Num fim de tarde de um fim de semana Helio levou os filhos do Paulo para assistir a O Maskara no único cinema da vila. O cinema, sui generis, é do tipo tomara que não chova, montado por um alemão num velho casarão sem teto. Na saída, dava para ver a alegria dos dois. A surpresa foi saber que eles já tinham assistido o filme umas oito vezes.
Ai chegou o aniversario do Helinho, outra festa. Desta vez, peixada de robalo fresco a moda paraibana (especialidade do aniversariante), preparada pra variar na Cabana Axé. De sobremesa duas tortas alemãs preparadas pela Mara (Helio reclama que no dele só teve uma, e bem menor). Quem fez mais sucesso na festa foi o argentino tripulante do Caipiruja, que era a cara do Maradona e obviamente foi apresentado como tal. Teve fila para autógrafo e fotos. Difícil foi convencê-lo a bater uma bolinha.

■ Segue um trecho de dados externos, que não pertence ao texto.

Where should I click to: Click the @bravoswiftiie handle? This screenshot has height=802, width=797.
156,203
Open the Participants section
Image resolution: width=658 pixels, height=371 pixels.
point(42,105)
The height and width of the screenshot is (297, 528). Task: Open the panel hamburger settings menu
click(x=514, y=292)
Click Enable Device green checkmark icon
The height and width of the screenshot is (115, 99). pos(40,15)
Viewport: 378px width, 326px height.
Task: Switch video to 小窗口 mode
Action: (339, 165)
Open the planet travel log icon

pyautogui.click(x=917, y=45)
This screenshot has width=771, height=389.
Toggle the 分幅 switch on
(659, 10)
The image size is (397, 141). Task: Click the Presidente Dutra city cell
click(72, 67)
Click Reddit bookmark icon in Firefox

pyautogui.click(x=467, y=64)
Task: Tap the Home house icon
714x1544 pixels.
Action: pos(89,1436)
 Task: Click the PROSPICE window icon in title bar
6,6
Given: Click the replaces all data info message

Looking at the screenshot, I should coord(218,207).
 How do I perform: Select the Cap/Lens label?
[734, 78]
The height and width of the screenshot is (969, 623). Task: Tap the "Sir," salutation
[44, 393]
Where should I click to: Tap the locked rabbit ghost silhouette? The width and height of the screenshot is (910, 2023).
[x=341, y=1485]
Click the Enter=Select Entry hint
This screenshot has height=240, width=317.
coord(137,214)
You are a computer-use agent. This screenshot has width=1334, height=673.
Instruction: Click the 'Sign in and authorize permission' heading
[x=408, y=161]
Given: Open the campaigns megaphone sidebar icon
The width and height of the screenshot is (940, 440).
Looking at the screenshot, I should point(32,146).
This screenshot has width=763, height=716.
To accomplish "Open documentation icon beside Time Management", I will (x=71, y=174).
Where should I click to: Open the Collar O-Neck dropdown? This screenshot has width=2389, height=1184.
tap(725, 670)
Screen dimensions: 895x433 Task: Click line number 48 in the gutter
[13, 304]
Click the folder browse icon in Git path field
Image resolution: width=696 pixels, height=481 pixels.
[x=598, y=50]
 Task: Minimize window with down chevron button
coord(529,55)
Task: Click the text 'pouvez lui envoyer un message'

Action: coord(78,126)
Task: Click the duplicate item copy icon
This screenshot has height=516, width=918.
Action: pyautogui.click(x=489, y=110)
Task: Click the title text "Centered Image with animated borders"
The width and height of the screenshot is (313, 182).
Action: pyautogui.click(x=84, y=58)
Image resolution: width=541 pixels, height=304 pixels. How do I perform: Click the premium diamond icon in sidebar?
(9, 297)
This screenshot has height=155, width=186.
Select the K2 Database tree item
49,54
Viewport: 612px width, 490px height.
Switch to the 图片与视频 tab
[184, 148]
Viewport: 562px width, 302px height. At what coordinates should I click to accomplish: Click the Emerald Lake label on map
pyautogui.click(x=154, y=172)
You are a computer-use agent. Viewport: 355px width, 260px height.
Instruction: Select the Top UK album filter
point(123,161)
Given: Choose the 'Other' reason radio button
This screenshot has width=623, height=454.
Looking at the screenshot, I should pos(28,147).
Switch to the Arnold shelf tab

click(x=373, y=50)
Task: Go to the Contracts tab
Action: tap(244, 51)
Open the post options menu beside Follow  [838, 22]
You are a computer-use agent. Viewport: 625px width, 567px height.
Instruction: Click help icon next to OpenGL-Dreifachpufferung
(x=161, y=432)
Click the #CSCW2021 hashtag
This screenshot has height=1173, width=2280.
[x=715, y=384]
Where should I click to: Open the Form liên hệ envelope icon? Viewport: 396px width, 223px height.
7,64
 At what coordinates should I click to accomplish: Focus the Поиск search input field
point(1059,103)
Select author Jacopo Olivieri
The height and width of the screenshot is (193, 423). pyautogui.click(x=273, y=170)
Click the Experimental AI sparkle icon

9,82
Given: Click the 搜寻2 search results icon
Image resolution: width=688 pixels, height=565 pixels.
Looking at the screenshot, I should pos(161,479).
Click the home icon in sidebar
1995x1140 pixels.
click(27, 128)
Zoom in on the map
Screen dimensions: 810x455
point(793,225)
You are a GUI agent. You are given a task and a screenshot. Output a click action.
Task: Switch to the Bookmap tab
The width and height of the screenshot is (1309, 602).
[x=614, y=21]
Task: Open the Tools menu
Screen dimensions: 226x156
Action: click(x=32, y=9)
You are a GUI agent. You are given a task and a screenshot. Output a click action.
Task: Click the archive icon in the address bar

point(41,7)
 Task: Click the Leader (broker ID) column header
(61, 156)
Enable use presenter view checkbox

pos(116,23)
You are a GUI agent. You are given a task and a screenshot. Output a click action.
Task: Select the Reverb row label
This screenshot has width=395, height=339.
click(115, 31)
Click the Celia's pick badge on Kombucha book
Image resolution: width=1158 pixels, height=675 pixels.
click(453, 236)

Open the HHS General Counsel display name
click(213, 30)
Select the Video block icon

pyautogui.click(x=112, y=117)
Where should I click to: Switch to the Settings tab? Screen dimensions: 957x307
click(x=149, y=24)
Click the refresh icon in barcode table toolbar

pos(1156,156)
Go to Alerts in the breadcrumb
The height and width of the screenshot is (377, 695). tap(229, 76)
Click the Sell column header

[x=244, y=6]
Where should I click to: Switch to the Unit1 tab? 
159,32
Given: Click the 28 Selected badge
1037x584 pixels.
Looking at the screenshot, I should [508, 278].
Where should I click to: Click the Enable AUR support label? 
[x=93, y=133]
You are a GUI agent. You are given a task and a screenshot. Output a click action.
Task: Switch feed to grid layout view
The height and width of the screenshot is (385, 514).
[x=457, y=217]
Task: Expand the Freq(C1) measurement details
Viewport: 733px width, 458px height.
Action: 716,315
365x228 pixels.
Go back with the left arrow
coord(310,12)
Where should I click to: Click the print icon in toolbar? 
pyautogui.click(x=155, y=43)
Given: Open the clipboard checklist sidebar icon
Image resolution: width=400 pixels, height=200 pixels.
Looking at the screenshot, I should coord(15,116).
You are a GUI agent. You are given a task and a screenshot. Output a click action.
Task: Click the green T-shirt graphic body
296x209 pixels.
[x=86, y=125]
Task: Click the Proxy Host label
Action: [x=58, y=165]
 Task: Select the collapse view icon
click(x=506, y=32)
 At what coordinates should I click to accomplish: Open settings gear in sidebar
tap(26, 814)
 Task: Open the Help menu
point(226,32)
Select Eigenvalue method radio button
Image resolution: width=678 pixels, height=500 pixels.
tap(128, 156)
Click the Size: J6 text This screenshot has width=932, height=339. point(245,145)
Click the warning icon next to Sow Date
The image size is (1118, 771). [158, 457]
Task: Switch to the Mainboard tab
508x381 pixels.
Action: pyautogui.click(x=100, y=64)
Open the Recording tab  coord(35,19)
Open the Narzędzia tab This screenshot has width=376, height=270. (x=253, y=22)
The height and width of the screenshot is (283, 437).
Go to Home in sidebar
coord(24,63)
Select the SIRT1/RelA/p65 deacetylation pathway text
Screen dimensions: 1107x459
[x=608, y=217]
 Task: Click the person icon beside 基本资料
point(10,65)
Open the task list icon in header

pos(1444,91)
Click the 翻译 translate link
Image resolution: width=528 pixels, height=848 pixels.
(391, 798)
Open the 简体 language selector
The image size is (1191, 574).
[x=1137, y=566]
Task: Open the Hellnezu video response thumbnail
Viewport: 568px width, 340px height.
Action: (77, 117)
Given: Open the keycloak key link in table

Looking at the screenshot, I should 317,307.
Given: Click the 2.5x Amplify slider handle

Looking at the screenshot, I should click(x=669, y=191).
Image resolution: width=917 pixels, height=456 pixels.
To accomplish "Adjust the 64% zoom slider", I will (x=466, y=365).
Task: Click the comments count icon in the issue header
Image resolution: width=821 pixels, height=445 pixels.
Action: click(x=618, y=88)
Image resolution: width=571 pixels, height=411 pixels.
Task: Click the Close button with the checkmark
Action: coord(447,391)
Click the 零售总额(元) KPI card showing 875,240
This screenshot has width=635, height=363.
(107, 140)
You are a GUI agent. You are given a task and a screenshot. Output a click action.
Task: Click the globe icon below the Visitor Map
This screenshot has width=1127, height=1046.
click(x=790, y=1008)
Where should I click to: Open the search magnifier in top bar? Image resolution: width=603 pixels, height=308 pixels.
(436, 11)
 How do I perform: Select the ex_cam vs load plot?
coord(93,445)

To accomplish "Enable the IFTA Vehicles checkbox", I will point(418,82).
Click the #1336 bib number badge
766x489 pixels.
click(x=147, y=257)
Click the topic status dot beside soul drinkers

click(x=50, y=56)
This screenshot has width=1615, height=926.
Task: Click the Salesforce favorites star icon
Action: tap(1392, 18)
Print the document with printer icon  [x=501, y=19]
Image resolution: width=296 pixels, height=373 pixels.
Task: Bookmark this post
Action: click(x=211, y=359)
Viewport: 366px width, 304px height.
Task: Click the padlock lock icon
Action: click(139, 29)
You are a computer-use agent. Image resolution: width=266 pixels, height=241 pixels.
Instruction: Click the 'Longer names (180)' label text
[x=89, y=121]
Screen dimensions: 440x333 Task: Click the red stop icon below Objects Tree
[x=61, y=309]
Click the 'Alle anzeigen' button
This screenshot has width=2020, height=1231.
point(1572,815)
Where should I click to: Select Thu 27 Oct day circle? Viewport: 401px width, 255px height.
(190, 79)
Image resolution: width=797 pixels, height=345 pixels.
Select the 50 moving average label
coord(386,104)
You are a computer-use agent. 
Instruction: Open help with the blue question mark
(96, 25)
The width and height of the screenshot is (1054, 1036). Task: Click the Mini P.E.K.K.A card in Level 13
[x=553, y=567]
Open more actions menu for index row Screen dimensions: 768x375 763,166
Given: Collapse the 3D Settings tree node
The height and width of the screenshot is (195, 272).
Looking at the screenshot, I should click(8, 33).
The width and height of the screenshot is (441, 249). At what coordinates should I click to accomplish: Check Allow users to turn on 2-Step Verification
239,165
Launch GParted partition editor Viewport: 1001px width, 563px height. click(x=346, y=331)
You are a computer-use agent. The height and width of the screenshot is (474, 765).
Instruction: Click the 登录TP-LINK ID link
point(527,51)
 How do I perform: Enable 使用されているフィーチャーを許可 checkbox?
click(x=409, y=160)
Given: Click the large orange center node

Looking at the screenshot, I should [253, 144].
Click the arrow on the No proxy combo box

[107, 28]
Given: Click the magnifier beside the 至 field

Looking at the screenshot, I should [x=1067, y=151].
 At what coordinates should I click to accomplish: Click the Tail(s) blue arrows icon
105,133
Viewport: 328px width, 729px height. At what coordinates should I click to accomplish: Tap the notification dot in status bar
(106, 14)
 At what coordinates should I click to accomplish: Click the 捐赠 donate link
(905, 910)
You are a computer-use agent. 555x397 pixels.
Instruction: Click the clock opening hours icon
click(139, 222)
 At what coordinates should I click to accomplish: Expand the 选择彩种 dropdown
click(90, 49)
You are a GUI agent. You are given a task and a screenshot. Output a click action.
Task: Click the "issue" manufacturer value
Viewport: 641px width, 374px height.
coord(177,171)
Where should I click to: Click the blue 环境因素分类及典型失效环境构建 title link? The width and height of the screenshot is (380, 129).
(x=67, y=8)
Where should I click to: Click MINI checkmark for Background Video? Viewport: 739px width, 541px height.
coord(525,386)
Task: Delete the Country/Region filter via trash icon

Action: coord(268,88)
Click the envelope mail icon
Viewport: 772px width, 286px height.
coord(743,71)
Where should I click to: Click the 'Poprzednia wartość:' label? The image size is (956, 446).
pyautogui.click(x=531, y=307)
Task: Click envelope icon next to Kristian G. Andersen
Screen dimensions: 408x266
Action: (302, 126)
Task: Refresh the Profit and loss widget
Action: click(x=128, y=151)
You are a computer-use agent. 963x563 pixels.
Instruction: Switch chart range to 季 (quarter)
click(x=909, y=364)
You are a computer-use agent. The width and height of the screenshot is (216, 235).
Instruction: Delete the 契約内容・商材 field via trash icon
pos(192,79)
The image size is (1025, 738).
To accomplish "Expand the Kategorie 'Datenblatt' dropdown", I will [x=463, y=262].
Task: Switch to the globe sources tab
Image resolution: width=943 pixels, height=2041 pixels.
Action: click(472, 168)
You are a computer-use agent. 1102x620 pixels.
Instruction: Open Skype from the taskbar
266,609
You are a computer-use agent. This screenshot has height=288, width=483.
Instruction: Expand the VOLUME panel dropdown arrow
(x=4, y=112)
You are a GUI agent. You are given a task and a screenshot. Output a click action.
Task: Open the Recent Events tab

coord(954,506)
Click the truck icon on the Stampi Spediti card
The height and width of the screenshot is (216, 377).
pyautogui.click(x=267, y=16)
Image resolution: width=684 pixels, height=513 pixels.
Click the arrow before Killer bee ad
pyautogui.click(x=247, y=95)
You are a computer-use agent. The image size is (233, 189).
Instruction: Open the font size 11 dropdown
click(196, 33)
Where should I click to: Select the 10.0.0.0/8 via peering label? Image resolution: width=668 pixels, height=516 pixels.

Isso aqui, apesar de não ter frevo, estava começando a ferver por conta do carnaval. Vamos embora explorar a grande baia de Camamu, 27 milhas aqui pertinho na direção norte. Joseph Conrad diz que "a despedida é distintamente uma cerimônia da navegação". Na Cabana Axé, lágrimas nos olhos de todos. Na saída da barra, lágrimas no MaraCatu. Além dos amigos que sempre deixamos em nossa esteira, esta era a primeira vez que MaraCatu, Yahgan e Taai-Fung seguiam rumos contrários. Acompanhamos suas velas até sumirem no horizonte... e ainda tinha Patrick, nosso companheiro de tantos anos em Angra que retornava para a França. Quando Será que nos veremos novamente?
Bons ventos Yahgan, Taai-Fung e Caipiruja.
Bons ventos para você também querido(a) leitor(a).
Mara e Helio a bordo do MaraCatu.
-= Seção Nostalgia =-
No ano em que Helio nasceu a Revista O Cruzeiro mostrou o plano 50 anos em 5 do Juscelino Kubitschek na capital federal, o Rio de Janeiro; o Repórter Esso mostrou os Russos lançando ao espaço o Sputnik; no cabelo use Gumex, no carnaval lança-perfume Rodouro; a camisa era Volta ao Mundo; o cinema era Novo; o avião era o Constellacion da Panair; o cigarro era Continental, sem filtro; os brotinhos de rabo-de-cavalo tomavam Grapette e andavam nas garupas das Lambretas; o programa Balança Mas Não Cai da Radio Nacional era sob o patrocínio de Eucalol, o das estampas; tinha também as Pílulas de Vida do Dr. Ross e por fim o long play era de dez polegadas e só cabia 8 músicas.